Data this morning showed inflation was down to 2.8% in the year to April from 3.3% in the year to March – but despite this, mortgage rates are still going up.

NatWest is the first High Street lender to increase rates across its full range, given the ongoing conflict in Iran, and the added Government leadership process, which is bringing further uncertainty to the markets.

From Thursday May 21, the lender is increasing a blanket 0.2% across purchase, remortgage and buy-to-let (BTL) rates.

Suffolk Building Society has also withdrawn all fixed rates and is not replacing them “for now” as lenders struggle to secure funds at reasonable rates.

Brokers said this move was “no shock” due to conflict in the Middle East and a Labour leadership battle causing uncertainty in the markets. 

Inevitable news from NatWest

Justin Moy, Managing Director at Chelmsford-based EHF Mortgages, said the move was “inevitable”.

He added: “Inevitable news from NatWest this morning: the cost of borrowing has increased over the last week or so, not only due to the conflict but also to government unrest, which just spooks the markets even more.

“Uncertainty just drives rates higher and costs borrowers more in the long term. A blanket 0.2% increase across purchase, remortgage and BTL rates is more than enough to make a difference, and just shows that inflation is not the only factor in mortgage pricing.”

Martin Rayner, mortgage broker and financial adviser at Compton Financial Services, urged borrowers to lock down a rate.

He added: “The mortgage market lags wholesale swap rates, so NatWest increasing rates and Suffolk BS axing its fixed rates is no shock. More lenders will follow as funding costs bite hard. Trackers and discounts look cheaper right now and their rate may be appealing.

“But remember: a fixed rate is the market’s best guess at the average cost over the term. Rising rates make trackers tempting today, yet they’ll climb fast tomorrow. Theory says a two-year tracker should cost the same as a two-year fix. The reality is that only one gives you certainty.

“Unless you’ve got a specific plan or a killer deal, stick with fixed for proper peace of mind in choppy markets. Borrowers, don’t chase the cheapest headline if it leaves you exposed to hikes. Stability might even be better for your health – no stressing over every Bank of England decision for the next two years.”

NatWest increasing rates is no shock

David Stirling, Independent Financial Adviser at Belfast-based Mint Wealth, said swap rates are still high.

He added: “NatWest becoming the first High Street lender to increase rates across its full range is a significant market signal. With geopolitical tensions and domestic political uncertainty both bearing down on swap rates, this move was perhaps inevitable but the speed at which other lenders follow will be the real story.

“Borrowers and brokers alike should act now rather than wait as the window for competitive rates has a habit of closing faster than a politician changes their allegiances.”

● ● ● ●

* **What to work on**:
- 1) Copy the passage of the mortgage rates article starting at "Brokers said this" and ending at "markets even more.".
- 2) Answer these questions from the mortgage rates article:
(a) What was inflation in the year to April?
(b) On what date does NatWest's rate increase take effect?
(c) In which city is Mint Wealth based?
- 3) Write the next part of the mortgage rates article, picking up after its final sentence.
The listing that comes after the mortgage rates article is separate material.

* **Data provided**:
● ● ● ●

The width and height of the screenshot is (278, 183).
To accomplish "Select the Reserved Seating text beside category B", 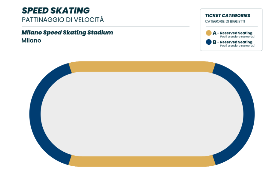I will click(x=236, y=42).
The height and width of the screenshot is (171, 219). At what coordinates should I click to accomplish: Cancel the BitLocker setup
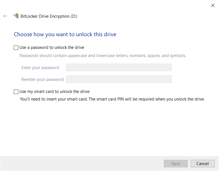tap(202, 163)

● ● ● ●

* **Results in order**:
- 1)
Brokers said this move was “no shock” due to conflict in the Middle East and a Labour leadership battle causing uncertainty in the markets. 

Inevitable news from NatWest

Justin Moy, Managing Director at Chelmsford-based EHF Mortgages, said the move was “inevitable”.

He added: “Inevitable news from NatWest this morning: the cost of borrowing has increased over the last week or so, not only due to the conflict but also to government unrest, which just spooks the markets even more.

- 2)
(a) 2.8%
(b) Thursday May 21
(c) Belfast

- 3)
Ken James, Director at London-based Contractor Mortgage Services, said he expects more lenders to raise their rates.

He added: “The UK needs to rein in the growing urge to celebrate early over potential rate cuts. A wave of finfluencers chasing clicks has created a narrative that simply doesn’t match the data, and too many people are ‘looking only at the dashboard, not out the window’ they will all start to get a reality check as NatWest opts to increase rates across its entire mortgage range, a move that will catch many off guard.

“For anyone watching the wider picture, the shift is far from surprising. Two destabilising forces are reshaping market sentiment: the ongoing Middle East conflict, which shows no sign of easing and the power struggle at No. 10, adding another layer of uncertainty to gilt markets and investor confidence. Together, these pressures are creating tension across the board, I expect more lenders to follow.”

Get advice and move quickly

Dariusz Karpowicz, Director at Doncaster-based Albion Financial Advice, said going onto a tracker is risky.

He added: “Predictable, but no less painful. NatWest moving first across its full range is the signal us brokers were braced for, and Suffolk BS pulling its fixed rates only sharpens the nerves. Funding costs are biting hard, and where one High Street lender goes, others tend to follow within days.

“A 0.2% rise across purchase, remortgage and BTL adds up over a two-year term. Trackers look cheaper today, but they can climb fast tomorrow. A fix is simply the market’s best guess at your average cost over the term, and it buys you certainty. Unless you have a specific plan, secure your rate now. If things settle, you can always switch to something lower later.”

Jamie Alexander, Mortgage Director at Romsey-based Alexander Southwell Mortgages, urged those shopping around for mortgage deals to “move quickly”.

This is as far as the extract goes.